I’ve never understood the prevalence of farm books for youngsters. Most kids today don’t have daily encounters with cows and pigs. Why then do we ignore the animals of the city? Your squirrels, mice, and pigeons. (Okay, one Pigeon isn’t ignored, and in fact has his own app which you can win for free because it’s really cool, but that’s another post that you should go to. Really.) Besides featuring the farm, picture books are drawn to the countryside setting. Pastures, forests, trees, all sorts of nature everywhere.

Well, it is high time for the city to rise to take its place in children’s literature. With three quarters of the population living in urban/suburban areas, kids can relate to street noises as much as cricket songs. They get cars and trucks and things that go. Here’s another thing: They don’t require a moral tale of how busy/loud/scary the city can be compared to the calm serenity of the countryside. (I’m looking at you, Town Mouse.)

BlackoutYou won’t get that in my featured book for the One Shot of Book City. Blackout, by John Rocco, is both a tribute to the city and a nod to serenity. The story takes place in New York during the famous 2003 blackout. A family is dispersed throughout the house enjoying their God-given right to electricity, when BAM! Power’s out. Everywhere.
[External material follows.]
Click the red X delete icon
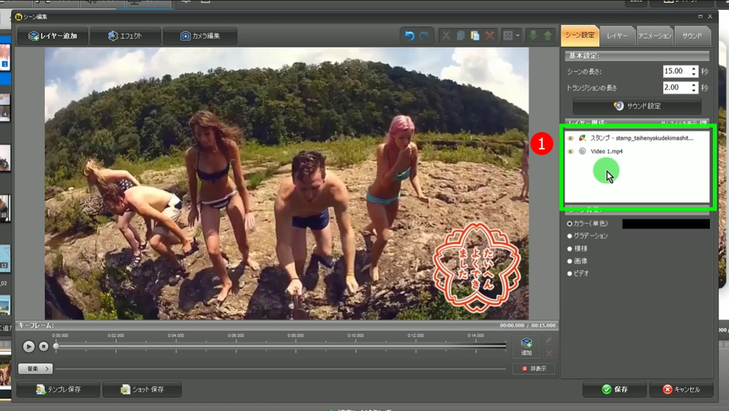Image resolution: width=729 pixels, height=411 pixels. pyautogui.click(x=489, y=36)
They head to the roof to escape the summer heat and find the stars filling the night sky and neighbors socializing and it’s all simply fun. When the lights come back, they’ve remembered that sometimes they can have fun without electricity — even when they aren’t forced to do so. The city and the family can return to normal, but keep a little of that special time alive. Let me just interject how much I love the family here. A realistic group with mom busy on the computer and older sister on the cell phone, they also have a look of unspecified racial diversity.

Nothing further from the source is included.